Emission densities are a core component of SIA as acting upon the data can increase production and reduce GHG emissions all at the same time, as well as quantify the environmental consequences of deforestation or creating new pasture to increase livestock production.
Global Livestock Environmental Assessment Model (GLEAM 2.0)
GLEAM is an all-encompassing model created by the Food and Agriculture Organisation (FAO), which describes it as:
“A GIS framework that simulates the bio-physical processes and activities along livestock supply chains under a life cycle assessment approach. The aim of GLEAM is to quantify production and use of natural resources in the livestock sector and to identify environmental impacts of livestock in order to contribute to the assessment of adaptation and mitigation scenarios to move towards a more sustainable livestock sector.
“GLEAM is a modelling framework that simulates the interaction of activities and processes involved in livestock production and the environment. The model can operate at (sub) national, regional, and global scale.
“GLEAM differentiates key stages along livestock supply chains such as feed production, processing and transport; herd dynamics, animal feeding and manure management; and animal products processing and transport. The model captures the specific impacts of each stage, offering a comprehensive and disaggregated picture of livestock production and its use of natural resources.”
There are many facets to the GLEAM system but some of the more significant ones are:
- The spatial resolution of GLEAM is sufficiently detailed to allow measurements and propose solutions at ‘local’ levels.

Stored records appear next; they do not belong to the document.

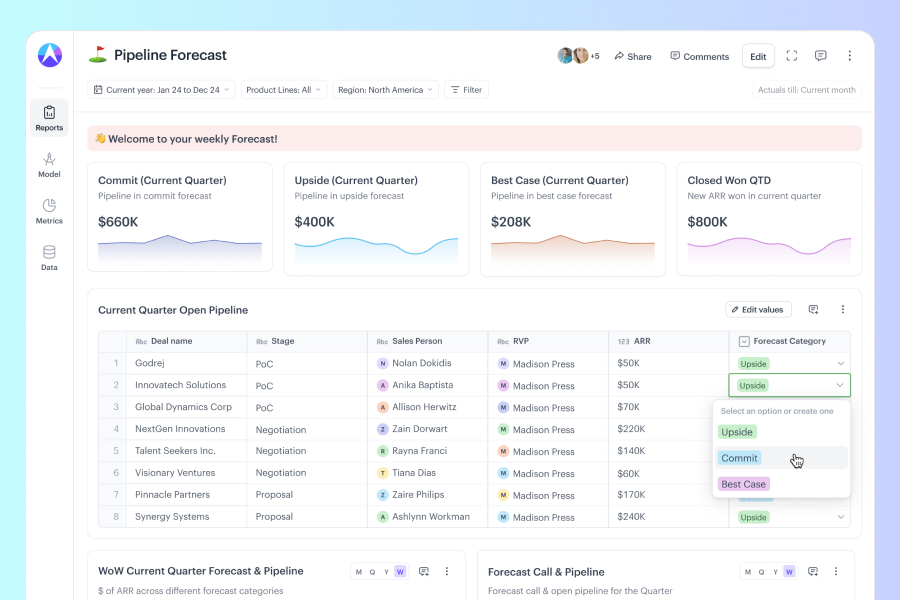Open the more options menu in header
This screenshot has width=900, height=600.
pyautogui.click(x=850, y=56)
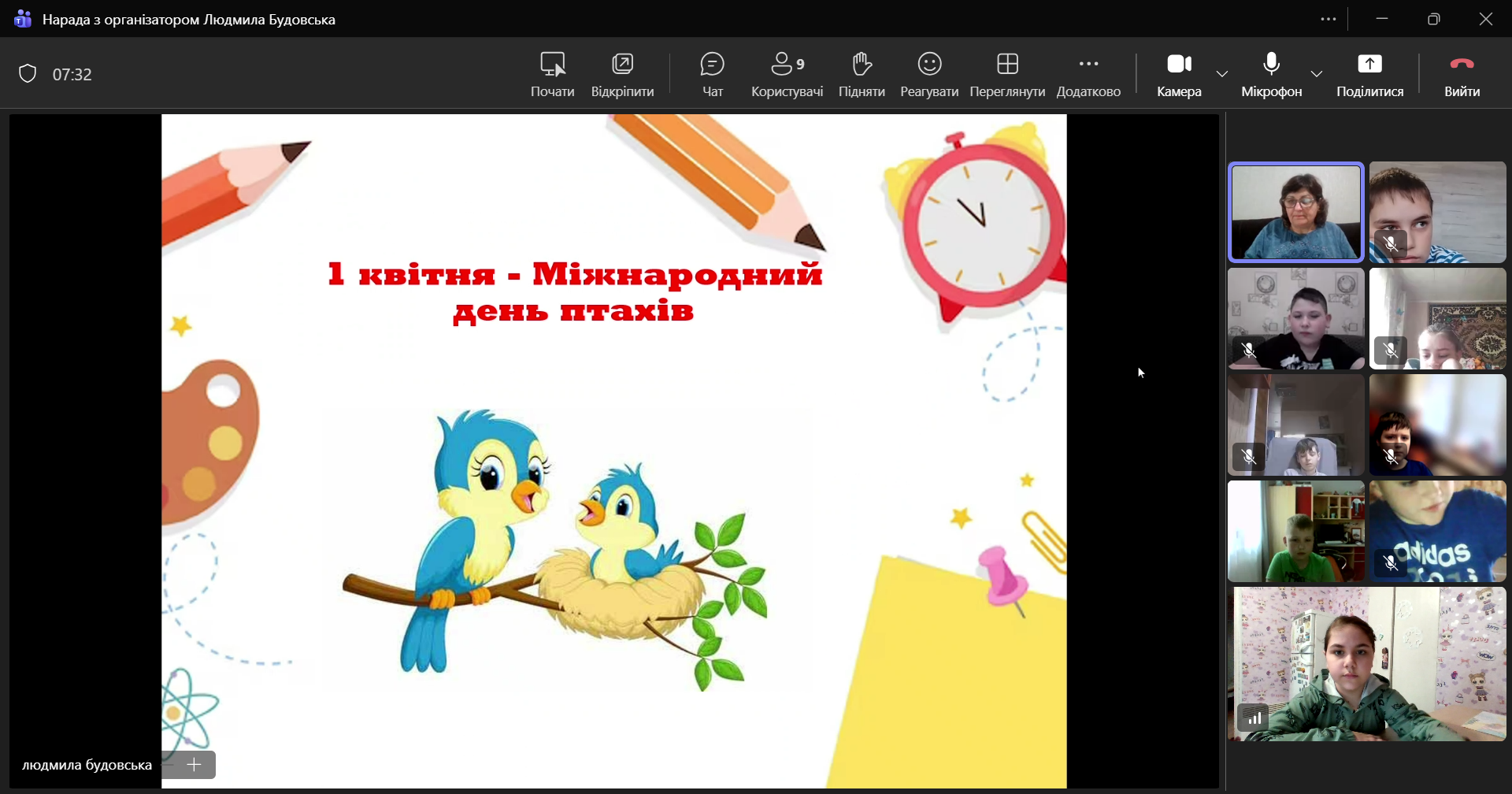Viewport: 1512px width, 794px height.
Task: Raise hand with Підняти
Action: (x=862, y=74)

This is important because of the large number of varying livestock practices around the world.
- Estimations of GHG emissions are made from each stage of production, which helps with remediation and identification of ‘choke points’.
- GLEAM is designed so other relevant models can be bolted onto it.
- GLEAM can assist with trade-offs in the livestock system as there are several complex relationships where the reduction of one GHG can lead to an increase in another one.
What Does GLEAM Teach Us?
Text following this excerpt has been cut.